I had a prostatectomy 7 years ago this June by Da Vinci robotic procedure with excellent results and no other therapy. I had the surgery at John Hopkins and had a fast recovery. My sex life has changed but my quality of life is fine. I definitely recommend this course of treatment, my cancer was caught early which made a big difference. I was tested annually since family members had prostate cancer.
This was posted elsewhere, and I took the time to read the paper. I question the conclusions on a number of points:
- It was a retrospective study based on data from the SEER database. I have read a number of times criticism of using the SEER database due to it not being complete. Lots of records apparently have incomplete information, making it difficult to sort the records to a uniform standard for each branch of the study.

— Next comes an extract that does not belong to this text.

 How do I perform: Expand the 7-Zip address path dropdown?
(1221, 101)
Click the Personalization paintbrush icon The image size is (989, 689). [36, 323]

- It mentioned but really didn't address - that generally men taking radiation/ADT are generally older, and have more comorbidities than men taking RP. The endpoint was how many of each branch were alive (I believe after 10 years) - not how many died from PCa or complications from PCa treatment. In this case - it seems even if no treatment was done to either branch, considering the demographics - the older group is logically going to have more deaths.
- They mentioned the records selected were of men treated from 1999-2007 (I think that's right, if not it's very close - this is from memory) - 1999 is the dark ages of radiation treatment compared to what's available now. Even 2007 was prior to many of the precision targeting techniques now used. And in that era - a normal dose of radiation usually totaled something under 60Gy. Now,>80Gy is common for high-risk treatments.
Perhaps I've misunderstood the paper entirely - if so - I'll blame my MD's - they showed me how to really look critically at papers, and especially to look critically at any based on old data. Things have changed for the better... especially in the RT world.